持っていた武器をなくした俺は、愛用のロングソードを鞘から引き抜き、女グールへと挑み掛かる。
剣の刃が打ち付け合うが、相手の力は強い。
あまり無理はせず、ラクシャーサの矢の軌道上から体を外す。
その度にグールの体に矢が突き刺さり、突き出た矢が三本程増えていく。
戦いながら随分と慣れて来た。
このグール、力は強いが剣の腕はそれ程でもない。
それはそうか、魔物が剣の為に練習をする筈がないのだ。
「ふぅ…………」
一度息を吐き出し、冷静に相手の動きを見極めてみると、無暗やたらに剣を振り回しているだけだった。
それが分かってしまえば、後はどうとでもなる。
一気に終わらせるとしようか。
上段の構えから、力強く振りかぶられた一振りを半身で躱し、首元に向けて一気に剣を薙ぎ払った。

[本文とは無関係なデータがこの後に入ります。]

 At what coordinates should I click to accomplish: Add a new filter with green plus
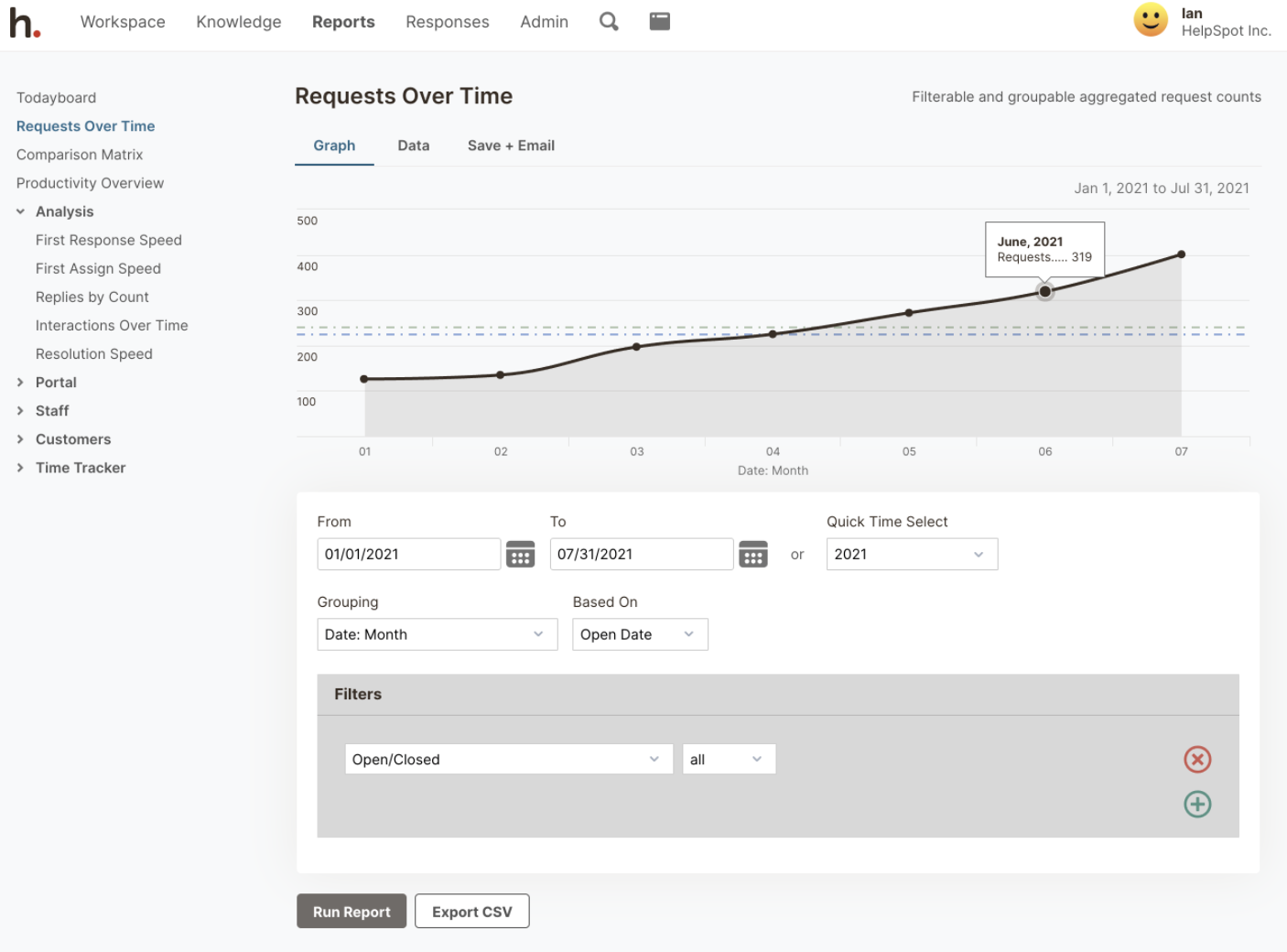click(1197, 805)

ザンっとその頭が吹き飛び、空中でその顔付きが変わっていた。
斬り飛ばされた頭が落ちると、その頭から小さな手足が生えると、その頭が俺へと跳びかかる。
「なるほど、お前が本体だったか」
ラクシャーサの支援で弓の矢が一本刺さり、襲い来る敵へ体を丸めて、白銀の刃を地に下ろす。
ザシュンっと空に居た頭が二つに分断さ、暴れていたゾンビ達が地に崩れた。
「この場に居る全員に告げる! 至急他にゾンビが居ないか確認しろ! もし居るのなら他にもグールが潜んでいるはずだ! さあ急げ!」
「おうおうこの
「あああああ、また縛るし! 自分で歩けるって言ってるじゃないかああああああああ!」
「じゃあ私も行って来るよ。マルクス、また後でな!」
「おう、充分気を付けて行って来いよ」
この場に集まった隊全てが散らばり、神都の中を確認して行く。
幸いな事に他にゾンビは見つからず、神都の平和は護られた。
しかし人の頭に化けるとは、恐ろしい相手も居たものだ。
今後は旅人の確認も入念にしなければならないな。